O espaço é limpo, a sala espaçosa e os quartos arrumados e luminosos. A mensalidade oscila entre os 900 e os 1200 euros e ter uma licença custa muito dinheiro, queixa-se. "É preciso um projecto de arquitectura, e projectos para tudo o resto: para as telecomunicações, para a água e os esgotos, para a electricidade. E cada um destes pode custar 5000 euros."
“Estive três anos a viver sozinha desde que o meu marido morreu, e nunca me aconteceu nada. Se tenho que morrer, tanto morro em casa como aqui”Luísa (nome fictício) - utente do Lar Prosas de Outono
Elisabete (nome fictício) é a primeira a falar. Sente-se bem aqui, embora gostasse "muito de voltar para casa". Para isso, não tem remédio. “A minha casa está fechada, em Vale de Figueira” no distrito de Santarém, conta, antes de parar para ouvir nova pergunta. Repete-a, em forma de pergunta à auxiliar: “Que idade tenho?” Tem 86 anos, mas a aparência de uma mulher mais nova e um sorriso de quem leva os dias a pensar como era no passado. “Os meus filhos estão agora a viver no estrangeiro.”
Sentada à sua frente, Luísa, que também não dá o nome verdadeiro, sorri sem convicção. “Não estou bem nem mal. Podia não me doer os pés, não me doer os joelhos, não me doer o corpo. Há três semanas vim do hospital.” Tem 91 anos, e recebe a visita frequente dos filhos. “Eu queria voltar para casa, mas as minhas filhas não me querem sozinha. Eu vivia lá bem, com a bengala, andava, agarrava-me encostada à cómoda, chegava à cozinha e abria a luz”, diz confiante.
"Desde que o meu marido morreu, estive três anos assim e nunca me aconteceu nada. Ele era a minha companhia. Vivíamos felizes. Era só eu e ele.
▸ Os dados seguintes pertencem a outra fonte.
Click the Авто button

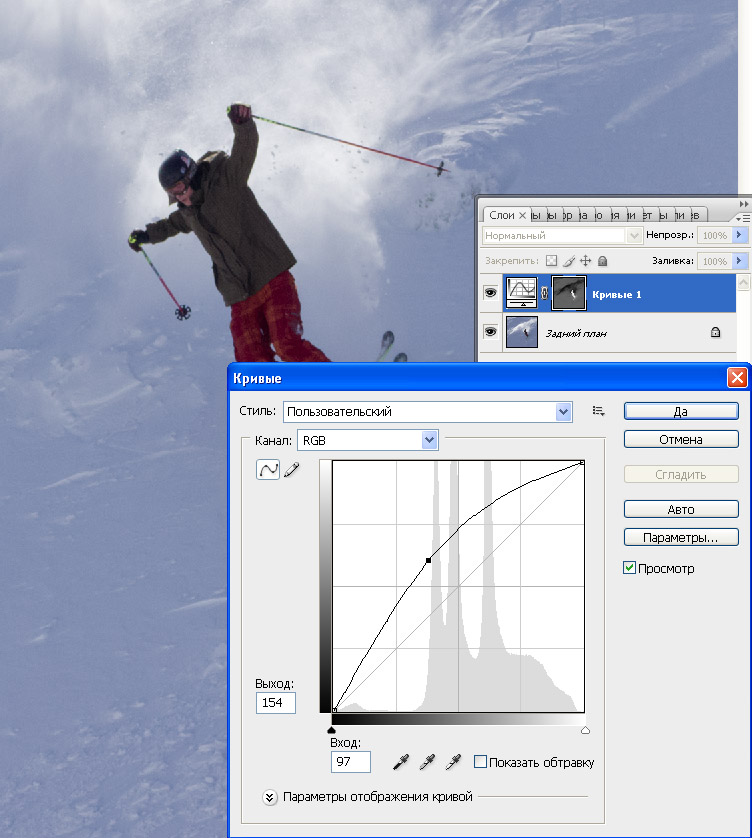pos(681,509)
A saudade não tem cura.” Em minutos as lágrimas enchem-lhe os olhos. “Se tenho de morrer, tanto morro em casa como aqui.”
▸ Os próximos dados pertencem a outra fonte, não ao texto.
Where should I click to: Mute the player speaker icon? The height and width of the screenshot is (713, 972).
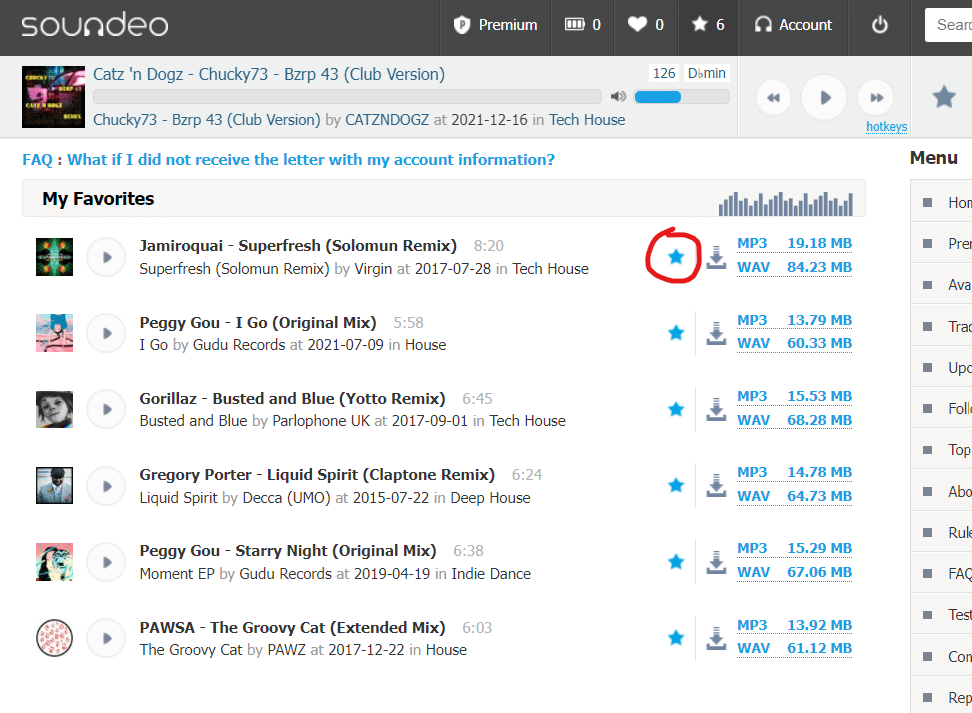[x=618, y=97]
Em Mouriscas, distrito de Santarém, a dona de um lar que todos conhecem grita da janela que há muito tempo a sua casa não tem idosos e recusa abrir a porta. “São só familiares”, diz. “Ela diz sempre isso, que são familiares. Mas estão muitos idosos”, contrapõem pessoas na mercearia em frente que se interrogam sobre os motivos de este lar ainda não ter sido encerrado, apesar de uma ordem de encerramento de vários anos.
A dona, Celestina, diz já ter pago os 20 mil euros da contra-ordenação que herdou do tempo da sua mãe, quando a Segurança Social identificou em 2017 a falta de condições. A intimação na lista dos documentos da Segurança Social fala de “estabelecimento lucrativo”, mas não dá pistas sobre o ponto em que está o processo.
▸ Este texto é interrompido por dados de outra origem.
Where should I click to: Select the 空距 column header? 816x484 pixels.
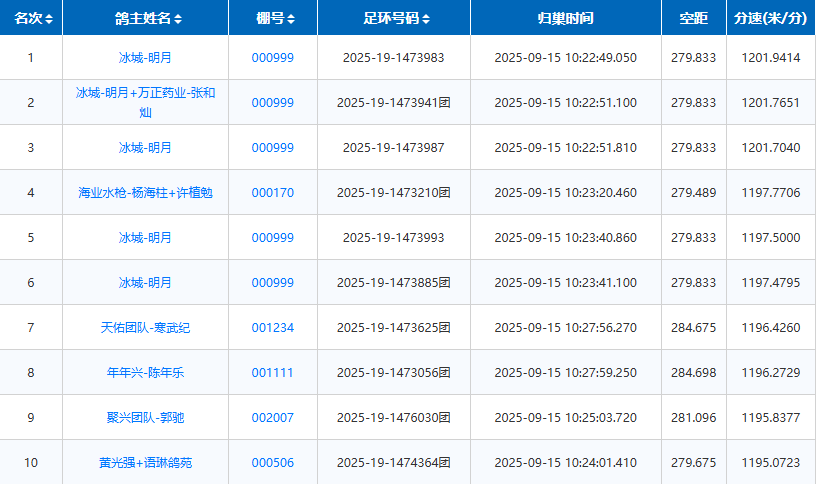click(x=693, y=18)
Contactadas pelo PÚBLICO, nem a Segurança Social nem a Procuradoria-Geral da República dizem dispor de dados sobre os proprietários que ficaram impedidos de exercer a actividade desde 2020. A PGR também não tem sistematizada a informação sobre os processos judiciais abertos nos últimos anos por maus-tratos ou negligência em lares. O mesmo acontece com proprietários de lares visados pelo crime de desobediência (por não acatarem a ordem de fecho).
A parte de trás da casa de Celestina, conhecida na aldeia por Titina, dá para um logradouro, umas escadas e uma varanda, onde as ombreiras das janelas estão partidas e o telhado descaído, adivinhando-se a passagem de fortes correntes de ar em dias de maior frio ou vento. Antes de alguém fechar as cortinas por se aperceber de olhares indesejados, da rua é possível ver um velho com a barba por fazer, de pantufas e roupão, que olha pela janela, mas nada diz, sentado numa cama baixa, com pés de madeira, mantas enrodilhadas, no escuro. Desorientado, acabou de acordar ou prepara-se agora para se perder no torpor da sesta e do esquecimento.